Every year on Father’s Day, his family gathers to celebrate his life. And by that, I mean that they talk about how much they hated him. There’s Sylvia (Carrie Nye, wife of Dick Cavett), Richard, Cass and Cass’s husband Hank (Ed Harris, showing up in another Romero film after his star turn in Knightriders).

Bedelia is late, but she has to stop at the cemetery and see the grave. She’s drunk — again — and spills her whiskey all over the headstone, which brings her horrible father back from the dead. One by one, he wipes out his family, all while screaming for his Father’s Day cake. Well, he gets it.

Some minor trivia here — Nathan’s corpse is played by John Amplas, who is a noted theater teacher in Pittsburgh. However, you may know him better as the title protagonist of Romero’s classic Martin.

Up next, The Lonesome Death of Jody Verrill is nearly a one-man show for King. Based on his story Weeds, it’s a Lovecraftian tale (think The Colour Out of Space) of a meteor destroying a simple man. It also has some great old WWWF footage and an appearance by Pittsburgh stage legend Bingo O’Malley.

Something to Tide You Over is a very E.C. Comics story, where a wife (Gaylen Ross) and her lover (Ted Danson from TV’s Cheers) finally get caught by her husband (Leslie Nielsen in a rare villainous role). It’s a simple story told well with incredible effects from Savini, as instead of just zombies, he creates seaweed and salt water damaged undead monsters.

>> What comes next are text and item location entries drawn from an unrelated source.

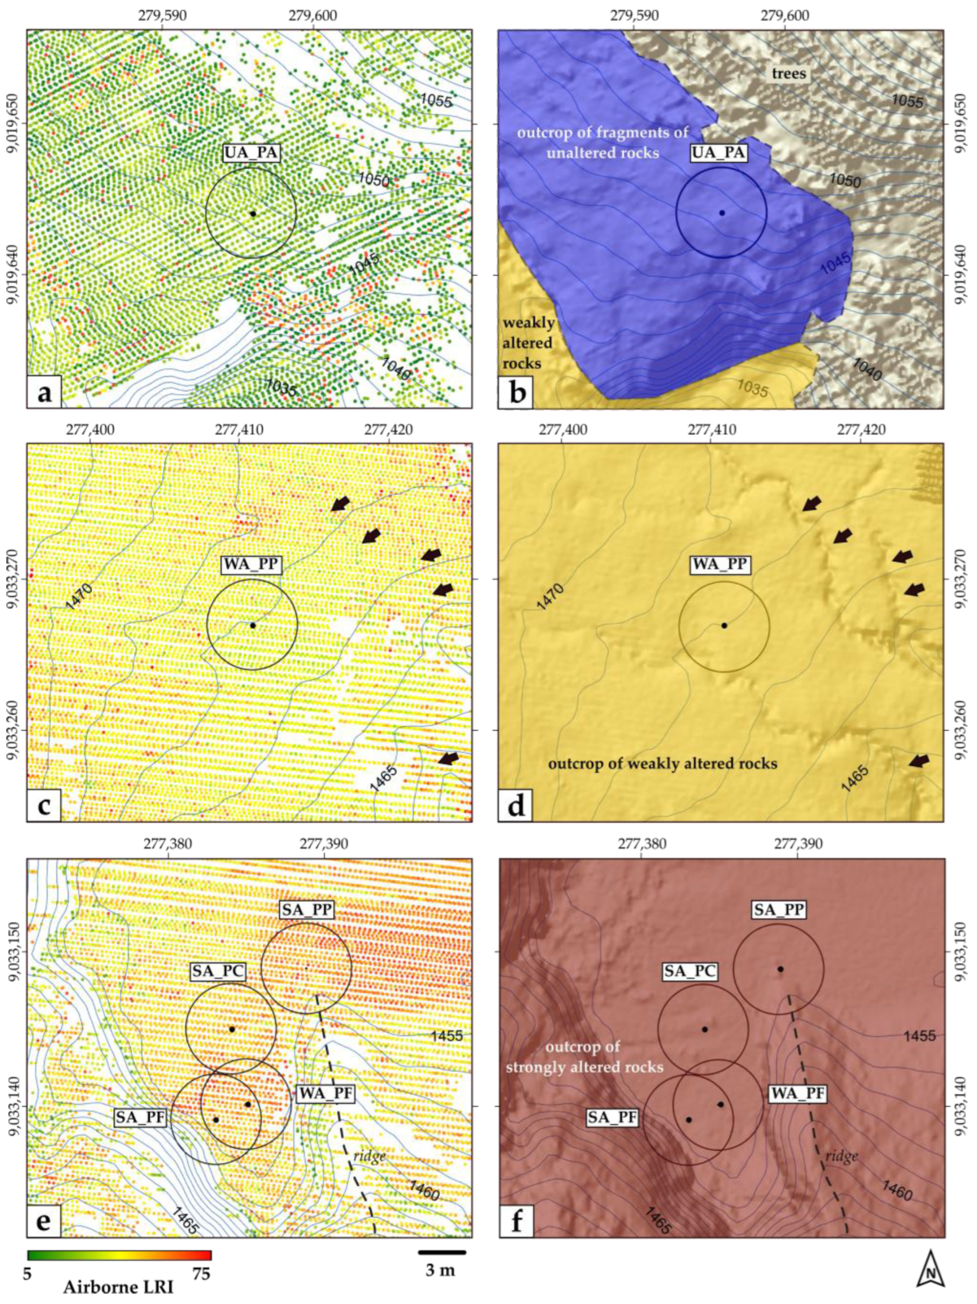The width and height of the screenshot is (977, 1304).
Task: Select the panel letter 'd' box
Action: pyautogui.click(x=515, y=805)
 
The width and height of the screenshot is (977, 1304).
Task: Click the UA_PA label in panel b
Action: pyautogui.click(x=719, y=154)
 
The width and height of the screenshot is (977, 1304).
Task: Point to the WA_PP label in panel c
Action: pyautogui.click(x=251, y=565)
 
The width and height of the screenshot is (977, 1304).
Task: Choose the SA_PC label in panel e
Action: pyautogui.click(x=217, y=972)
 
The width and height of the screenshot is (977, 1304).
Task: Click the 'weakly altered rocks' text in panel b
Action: pyautogui.click(x=529, y=343)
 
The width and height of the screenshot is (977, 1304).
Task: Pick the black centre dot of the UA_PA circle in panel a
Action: pyautogui.click(x=253, y=214)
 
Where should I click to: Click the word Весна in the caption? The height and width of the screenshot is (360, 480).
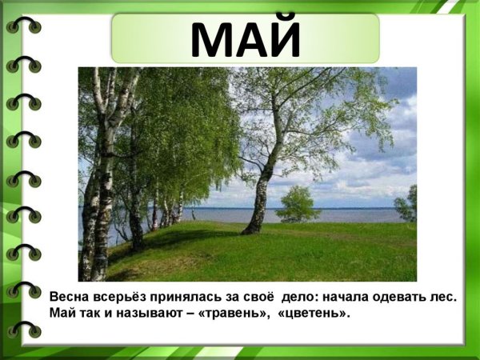[x=68, y=297]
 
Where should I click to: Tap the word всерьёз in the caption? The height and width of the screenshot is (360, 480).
[x=121, y=297]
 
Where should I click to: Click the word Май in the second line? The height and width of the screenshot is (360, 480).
[x=62, y=312]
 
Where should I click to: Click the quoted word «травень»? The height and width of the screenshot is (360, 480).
[x=238, y=312]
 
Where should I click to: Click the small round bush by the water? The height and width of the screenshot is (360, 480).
[x=298, y=204]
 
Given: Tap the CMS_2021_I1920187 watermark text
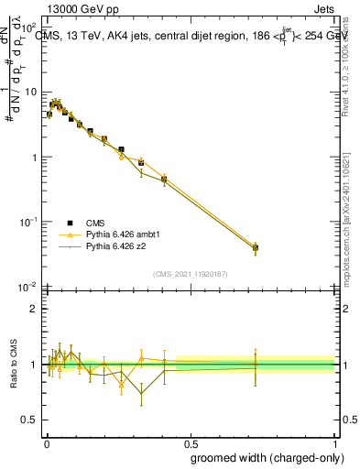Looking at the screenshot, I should click(x=190, y=274).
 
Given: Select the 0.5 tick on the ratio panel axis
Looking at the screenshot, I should click(x=30, y=422).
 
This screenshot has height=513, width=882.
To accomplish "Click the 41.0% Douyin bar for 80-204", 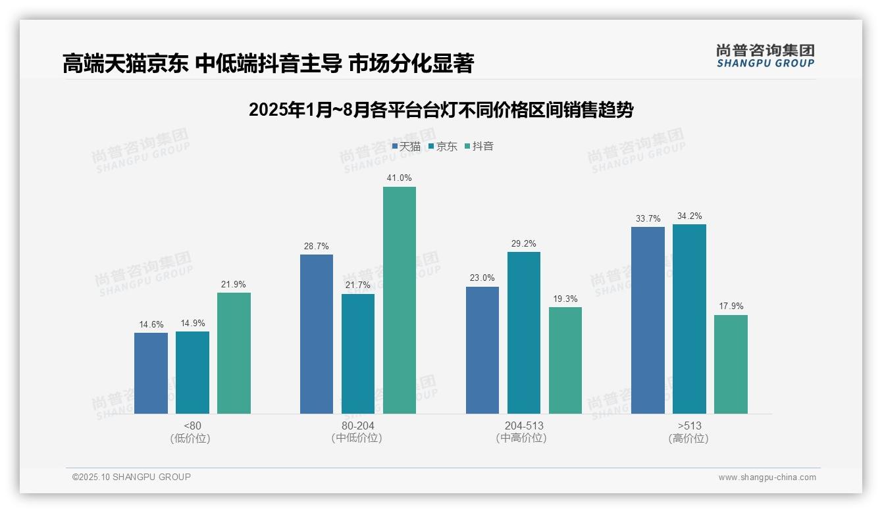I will [x=400, y=300].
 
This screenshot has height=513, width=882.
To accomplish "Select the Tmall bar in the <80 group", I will [x=151, y=373].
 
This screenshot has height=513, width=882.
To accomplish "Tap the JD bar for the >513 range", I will [x=689, y=319].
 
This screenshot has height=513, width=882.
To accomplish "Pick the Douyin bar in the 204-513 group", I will [x=565, y=360].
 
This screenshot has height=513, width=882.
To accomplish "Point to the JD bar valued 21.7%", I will [x=358, y=354].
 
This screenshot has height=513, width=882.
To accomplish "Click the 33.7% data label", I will [x=648, y=219].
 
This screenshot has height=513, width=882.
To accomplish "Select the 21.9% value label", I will [x=234, y=285].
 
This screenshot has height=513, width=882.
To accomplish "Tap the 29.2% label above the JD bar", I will [x=524, y=244].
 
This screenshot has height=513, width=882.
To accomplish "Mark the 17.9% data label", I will [x=731, y=306].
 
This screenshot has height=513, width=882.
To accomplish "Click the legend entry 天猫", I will [x=406, y=147].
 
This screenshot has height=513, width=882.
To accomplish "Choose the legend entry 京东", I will [x=443, y=147].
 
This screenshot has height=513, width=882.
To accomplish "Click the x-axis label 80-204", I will [x=357, y=426].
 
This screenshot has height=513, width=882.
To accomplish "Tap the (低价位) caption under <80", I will [x=192, y=439].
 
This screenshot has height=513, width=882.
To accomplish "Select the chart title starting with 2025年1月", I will [x=440, y=110].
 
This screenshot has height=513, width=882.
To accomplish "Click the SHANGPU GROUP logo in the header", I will [x=765, y=56].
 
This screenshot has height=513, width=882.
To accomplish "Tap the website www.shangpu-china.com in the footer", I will [x=767, y=477].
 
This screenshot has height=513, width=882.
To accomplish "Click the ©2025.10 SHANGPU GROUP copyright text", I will [x=132, y=477].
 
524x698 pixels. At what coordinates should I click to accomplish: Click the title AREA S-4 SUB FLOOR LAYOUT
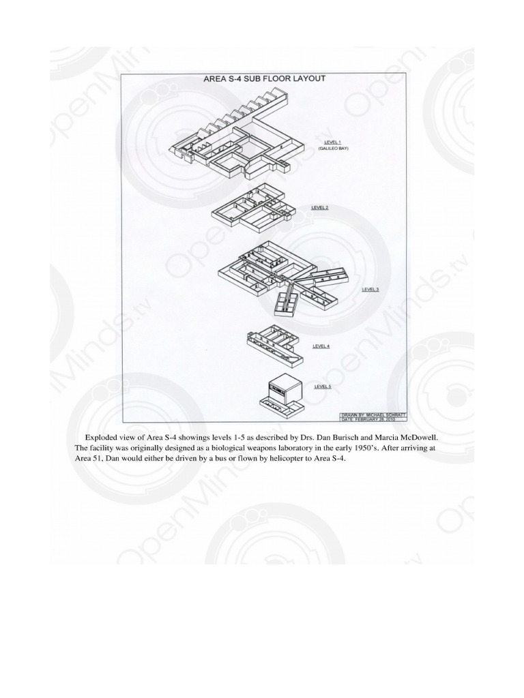(265, 78)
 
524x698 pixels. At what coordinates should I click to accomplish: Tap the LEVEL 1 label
(333, 142)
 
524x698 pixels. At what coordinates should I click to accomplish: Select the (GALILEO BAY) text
(333, 148)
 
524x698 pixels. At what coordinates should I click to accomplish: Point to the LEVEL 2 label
(320, 207)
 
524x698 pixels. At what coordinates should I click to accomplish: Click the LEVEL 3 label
(370, 289)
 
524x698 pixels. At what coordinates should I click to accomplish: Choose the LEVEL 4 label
(321, 346)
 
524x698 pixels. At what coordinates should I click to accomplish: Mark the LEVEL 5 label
(322, 386)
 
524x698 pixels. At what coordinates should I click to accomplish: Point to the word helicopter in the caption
(273, 459)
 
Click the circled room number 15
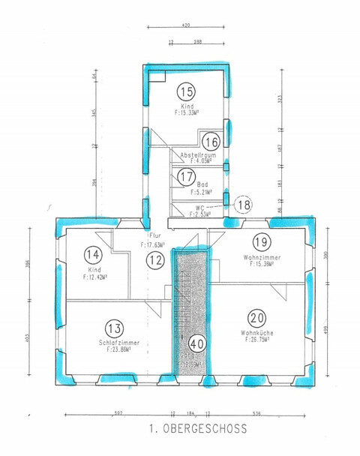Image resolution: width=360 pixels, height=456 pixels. click(186, 92)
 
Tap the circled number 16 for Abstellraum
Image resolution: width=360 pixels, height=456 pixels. click(211, 141)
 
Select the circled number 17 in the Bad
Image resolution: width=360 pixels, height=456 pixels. click(185, 177)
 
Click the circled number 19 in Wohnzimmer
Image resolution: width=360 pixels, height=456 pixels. click(260, 242)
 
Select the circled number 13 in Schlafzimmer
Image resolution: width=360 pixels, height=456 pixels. click(115, 328)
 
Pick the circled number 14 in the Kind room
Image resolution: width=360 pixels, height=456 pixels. click(93, 254)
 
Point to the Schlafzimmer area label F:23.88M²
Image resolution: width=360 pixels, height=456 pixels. click(116, 349)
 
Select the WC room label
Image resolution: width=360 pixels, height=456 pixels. click(199, 207)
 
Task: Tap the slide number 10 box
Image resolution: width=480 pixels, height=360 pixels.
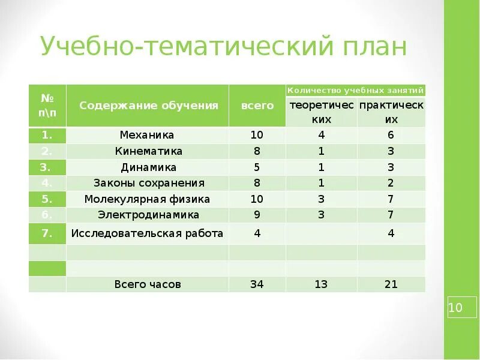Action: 455,308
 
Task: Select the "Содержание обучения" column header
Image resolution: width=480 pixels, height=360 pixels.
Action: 148,106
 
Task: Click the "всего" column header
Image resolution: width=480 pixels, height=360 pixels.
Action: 257,106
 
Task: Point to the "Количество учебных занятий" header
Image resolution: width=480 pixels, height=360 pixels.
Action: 356,91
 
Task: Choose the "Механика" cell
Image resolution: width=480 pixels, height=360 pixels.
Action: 147,135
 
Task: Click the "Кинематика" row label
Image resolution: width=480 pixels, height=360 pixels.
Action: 147,151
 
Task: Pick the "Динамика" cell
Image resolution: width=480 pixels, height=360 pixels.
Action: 147,167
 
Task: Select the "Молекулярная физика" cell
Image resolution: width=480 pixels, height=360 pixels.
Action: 147,199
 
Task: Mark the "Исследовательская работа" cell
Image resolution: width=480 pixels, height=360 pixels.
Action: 147,233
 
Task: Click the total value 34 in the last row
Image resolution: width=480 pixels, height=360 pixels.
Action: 257,284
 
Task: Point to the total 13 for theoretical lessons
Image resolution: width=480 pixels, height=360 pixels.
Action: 321,284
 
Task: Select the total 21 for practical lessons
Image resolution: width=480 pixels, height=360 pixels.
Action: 391,284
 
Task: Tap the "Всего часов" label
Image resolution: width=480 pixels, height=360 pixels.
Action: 148,284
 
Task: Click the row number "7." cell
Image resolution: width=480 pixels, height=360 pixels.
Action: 47,233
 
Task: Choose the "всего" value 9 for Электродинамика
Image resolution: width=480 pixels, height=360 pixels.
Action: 257,214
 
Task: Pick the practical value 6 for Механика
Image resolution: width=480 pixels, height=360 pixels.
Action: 391,135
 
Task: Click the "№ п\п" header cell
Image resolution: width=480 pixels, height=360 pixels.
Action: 47,106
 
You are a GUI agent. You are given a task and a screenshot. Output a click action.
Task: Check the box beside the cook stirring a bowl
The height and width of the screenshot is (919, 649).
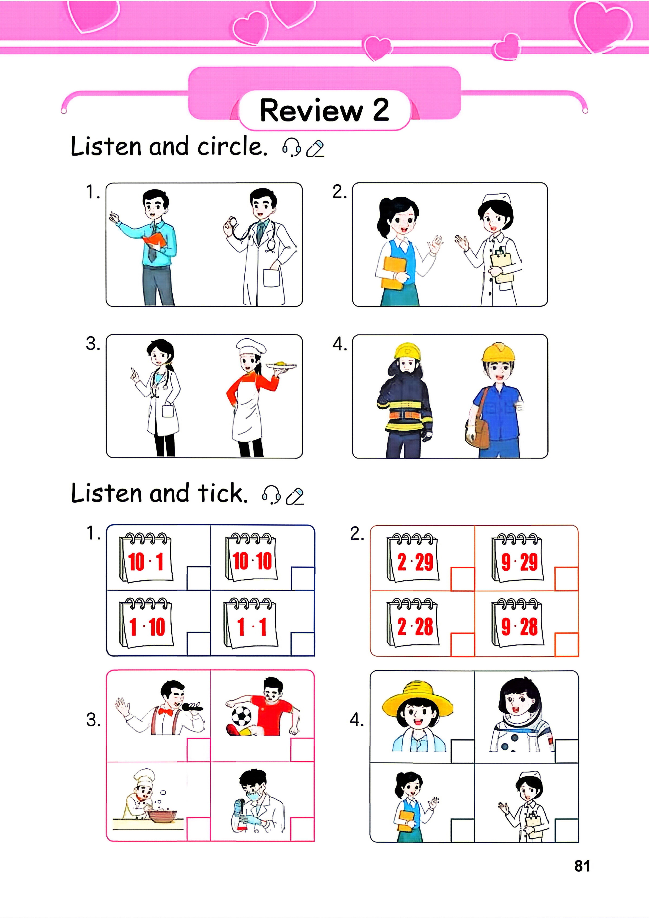(x=199, y=829)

The Crate is the real crowd pleaser of the film and is based on the King short story of the same name. Between Hal Holbrook, Fritz Weaver and Adrienne Barbeau, it’s packed with star power. And the actual beast inside the crate is a Savini tour de force, a perfect monster. There’s also a cameo by Romero’s ex-wife, Christine Forrest.

Finally, in They’re Creeping Up on You, E.G. Marshall rules the screen as Upson Pratt, a Howard Hughes-like man who lives in a sealed apartment because he’s deathly afraid of insects. As in any E.C. Comics story, what you fear the most is what will destroy you.

There’s an interesting object that keeps showing up throughout the film — a marble ashtray that shows up in nearly every scene. It’s the one used to kill Nathan in the first story, but it keeps reappearing. Is it the Loc-Nar of Creepshow?

If you’re from Pittsburgh, Creepshow is a tour of home. There’s an abandoned girl’s school in Greensburg that was used for the majority of the shoot, as well as Carnegie Mellon University, Romero’s own backyard in Shadyside and a mansion in Fox Chapel. The only non-Pittsburgh setting was a New Jersey beach for the drowning scenes.

Soon after the film was released, a comic book adaption was released, with art by comic legend Bernie Wrightson. It was a prize possession of mine throughout my teen years and I dog-ear read it, nearly tearing off the cover.

The prop comic in the film was actually created by E.C. Comics vet Jack Kamen, as was the poster for the film. King had wanted “Ghastly” Graham Ingels, but he refused and Kamen was recommended by former E.C. owner (and publisher of MAD) William M. Gaines.

People love this film. There’s a Creepshow Museum dedicated to the movie that’s packed with replicas, posters and autographs from the stars of the film. And there’s a ton of merch for the film — Fright Rags has released numerous t-shirts; I’ve worn out this one from Pizza Party Printing; Horror Merch Store has masks of Fluffy from The Crate and Nate, as well as the soundtrack; and there’s even action figures of Nate, Harry and Becky (from Something to Tide You Over) from AmokTime!

Synapse Films even released Just Desserts, a making-of film that has interviews with nearly everyone involved that you can find right here.

Creepshow truly is the most fun you’ll ever have being scared. It was followed by two sequels of diminishing quality, but it’s held up for over thirty years. It’s a movie I bring out and watch at least once a year. And now that Shudder is celebrating featuring Stephen King movies on their streaming service, you can watch it whenever you want!

UPDATE: The Creepshow Museum doesn’t just have replicas! They have screen used props, original production materials and many one-of-a-kind items as well. I really appreciate them reaching out to us and setting the record straight!